■ **What the task requires**
Restate the data below, keeping every line the same.

Dataset excerpts:
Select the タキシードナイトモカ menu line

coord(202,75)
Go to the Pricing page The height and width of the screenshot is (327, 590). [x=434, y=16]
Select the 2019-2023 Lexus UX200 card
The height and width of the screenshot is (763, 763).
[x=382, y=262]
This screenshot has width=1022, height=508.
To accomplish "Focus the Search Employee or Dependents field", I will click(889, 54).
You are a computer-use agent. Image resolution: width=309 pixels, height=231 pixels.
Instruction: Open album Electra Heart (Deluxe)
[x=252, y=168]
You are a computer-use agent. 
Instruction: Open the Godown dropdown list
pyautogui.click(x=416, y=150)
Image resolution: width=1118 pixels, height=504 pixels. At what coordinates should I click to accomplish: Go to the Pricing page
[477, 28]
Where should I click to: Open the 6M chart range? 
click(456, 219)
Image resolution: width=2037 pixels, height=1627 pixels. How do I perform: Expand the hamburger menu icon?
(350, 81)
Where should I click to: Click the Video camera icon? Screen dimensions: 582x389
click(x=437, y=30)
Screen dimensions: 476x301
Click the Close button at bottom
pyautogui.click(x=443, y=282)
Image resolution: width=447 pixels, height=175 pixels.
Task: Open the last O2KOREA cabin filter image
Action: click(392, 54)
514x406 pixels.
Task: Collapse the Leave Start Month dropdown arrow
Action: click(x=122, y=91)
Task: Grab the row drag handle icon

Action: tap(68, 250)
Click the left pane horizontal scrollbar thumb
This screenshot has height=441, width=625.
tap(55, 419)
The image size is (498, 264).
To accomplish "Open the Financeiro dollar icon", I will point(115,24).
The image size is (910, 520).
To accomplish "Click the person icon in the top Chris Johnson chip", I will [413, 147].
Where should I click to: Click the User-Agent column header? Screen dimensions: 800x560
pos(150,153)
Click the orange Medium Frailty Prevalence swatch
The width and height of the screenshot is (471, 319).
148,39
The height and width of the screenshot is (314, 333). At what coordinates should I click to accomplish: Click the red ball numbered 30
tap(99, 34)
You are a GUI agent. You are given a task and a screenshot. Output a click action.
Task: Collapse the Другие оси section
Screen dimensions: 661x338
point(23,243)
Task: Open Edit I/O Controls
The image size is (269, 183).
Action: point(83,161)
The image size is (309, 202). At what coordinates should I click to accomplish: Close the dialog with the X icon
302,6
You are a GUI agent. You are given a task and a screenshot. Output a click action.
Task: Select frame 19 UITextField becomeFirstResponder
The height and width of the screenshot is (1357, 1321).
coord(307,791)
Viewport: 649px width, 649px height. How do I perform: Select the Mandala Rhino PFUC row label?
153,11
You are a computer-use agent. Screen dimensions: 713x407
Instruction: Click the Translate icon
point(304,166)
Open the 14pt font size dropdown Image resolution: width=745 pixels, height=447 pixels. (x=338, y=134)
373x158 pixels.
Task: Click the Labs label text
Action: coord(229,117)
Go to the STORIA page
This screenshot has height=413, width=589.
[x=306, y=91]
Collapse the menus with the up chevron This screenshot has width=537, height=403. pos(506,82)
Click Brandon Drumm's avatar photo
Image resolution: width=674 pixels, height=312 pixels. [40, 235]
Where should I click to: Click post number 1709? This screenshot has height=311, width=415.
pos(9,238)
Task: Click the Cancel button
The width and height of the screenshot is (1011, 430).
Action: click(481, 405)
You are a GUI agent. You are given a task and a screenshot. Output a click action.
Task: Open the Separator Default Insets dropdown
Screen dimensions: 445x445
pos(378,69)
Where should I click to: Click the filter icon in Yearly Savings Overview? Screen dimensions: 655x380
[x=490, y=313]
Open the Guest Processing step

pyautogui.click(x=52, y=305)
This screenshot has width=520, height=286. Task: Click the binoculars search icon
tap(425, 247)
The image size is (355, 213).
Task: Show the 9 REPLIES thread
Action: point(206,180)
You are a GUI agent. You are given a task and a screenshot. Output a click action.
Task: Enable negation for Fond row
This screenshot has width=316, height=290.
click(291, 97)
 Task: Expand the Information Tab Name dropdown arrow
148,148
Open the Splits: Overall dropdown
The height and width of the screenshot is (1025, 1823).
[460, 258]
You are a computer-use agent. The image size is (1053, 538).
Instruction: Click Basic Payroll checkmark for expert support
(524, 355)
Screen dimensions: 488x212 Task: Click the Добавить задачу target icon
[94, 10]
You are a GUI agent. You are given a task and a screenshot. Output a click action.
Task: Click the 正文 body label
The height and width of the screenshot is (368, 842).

■ **Solution below**
Select the タキシードナイトモカ menu line

coord(202,75)
Go to the Pricing page The height and width of the screenshot is (327, 590). [x=434, y=16]
Select the 2019-2023 Lexus UX200 card
The height and width of the screenshot is (763, 763).
[x=382, y=262]
This screenshot has width=1022, height=508.
To accomplish "Focus the Search Employee or Dependents field", I will click(889, 54).
You are a computer-use agent. Image resolution: width=309 pixels, height=231 pixels.
Instruction: Open album Electra Heart (Deluxe)
[x=252, y=168]
You are a computer-use agent. 
Instruction: Open the Godown dropdown list
pyautogui.click(x=416, y=150)
Image resolution: width=1118 pixels, height=504 pixels. At what coordinates should I click to accomplish: Go to the Pricing page
[477, 28]
Where should I click to: Open the 6M chart range? 
click(456, 219)
Image resolution: width=2037 pixels, height=1627 pixels. How do I perform: Expand the hamburger menu icon?
(350, 81)
Where should I click to: Click the Video camera icon? Screen dimensions: 582x389
click(x=437, y=30)
Screen dimensions: 476x301
Click the Close button at bottom
pyautogui.click(x=443, y=282)
Image resolution: width=447 pixels, height=175 pixels.
Task: Open the last O2KOREA cabin filter image
Action: click(392, 54)
514x406 pixels.
Task: Collapse the Leave Start Month dropdown arrow
Action: click(x=122, y=91)
Task: Grab the row drag handle icon

Action: tap(68, 250)
Click the left pane horizontal scrollbar thumb
This screenshot has height=441, width=625.
tap(55, 419)
The image size is (498, 264).
To accomplish "Open the Financeiro dollar icon", I will point(115,24).
The image size is (910, 520).
To accomplish "Click the person icon in the top Chris Johnson chip", I will [413, 147].
Where should I click to: Click the User-Agent column header? Screen dimensions: 800x560
pos(150,153)
Click the orange Medium Frailty Prevalence swatch
The width and height of the screenshot is (471, 319).
148,39
The height and width of the screenshot is (314, 333). At what coordinates should I click to accomplish: Click the red ball numbered 30
tap(99, 34)
You are a GUI agent. You are given a task and a screenshot. Output a click action.
Task: Collapse the Другие оси section
Screen dimensions: 661x338
point(23,243)
Task: Open Edit I/O Controls
The image size is (269, 183).
Action: point(83,161)
The image size is (309, 202). At what coordinates should I click to accomplish: Close the dialog with the X icon
302,6
You are a GUI agent. You are given a task and a screenshot. Output a click action.
Task: Select frame 19 UITextField becomeFirstResponder
The height and width of the screenshot is (1357, 1321).
coord(307,791)
Viewport: 649px width, 649px height. How do I perform: Select the Mandala Rhino PFUC row label?
153,11
You are a computer-use agent. Screen dimensions: 713x407
Instruction: Click the Translate icon
point(304,166)
Open the 14pt font size dropdown Image resolution: width=745 pixels, height=447 pixels. (x=338, y=134)
373x158 pixels.
Task: Click the Labs label text
Action: coord(229,117)
Go to the STORIA page
This screenshot has height=413, width=589.
[x=306, y=91]
Collapse the menus with the up chevron This screenshot has width=537, height=403. pos(506,82)
Click Brandon Drumm's avatar photo
Image resolution: width=674 pixels, height=312 pixels. [40, 235]
Where should I click to: Click post number 1709? This screenshot has height=311, width=415.
pos(9,238)
Task: Click the Cancel button
The width and height of the screenshot is (1011, 430).
Action: click(481, 405)
You are a GUI agent. You are given a task and a screenshot. Output a click action.
Task: Open the Separator Default Insets dropdown
Screen dimensions: 445x445
pos(378,69)
Where should I click to: Click the filter icon in Yearly Savings Overview? Screen dimensions: 655x380
[x=490, y=313]
Open the Guest Processing step

pyautogui.click(x=52, y=305)
This screenshot has width=520, height=286. Task: Click the binoculars search icon
tap(425, 247)
The image size is (355, 213).
Task: Show the 9 REPLIES thread
Action: point(206,180)
You are a GUI agent. You are given a task and a screenshot. Output a click action.
Task: Enable negation for Fond row
This screenshot has width=316, height=290.
click(291, 97)
 Task: Expand the Information Tab Name dropdown arrow
148,148
Open the Splits: Overall dropdown
The height and width of the screenshot is (1025, 1823).
[460, 258]
You are a computer-use agent. The image size is (1053, 538).
Instruction: Click Basic Payroll checkmark for expert support
(524, 355)
Screen dimensions: 488x212 Task: Click the Добавить задачу target icon
[94, 10]
You are a GUI agent. You are given a task and a screenshot. Output a click action.
Task: Click the 正文 body label
The height and width of the screenshot is (368, 842).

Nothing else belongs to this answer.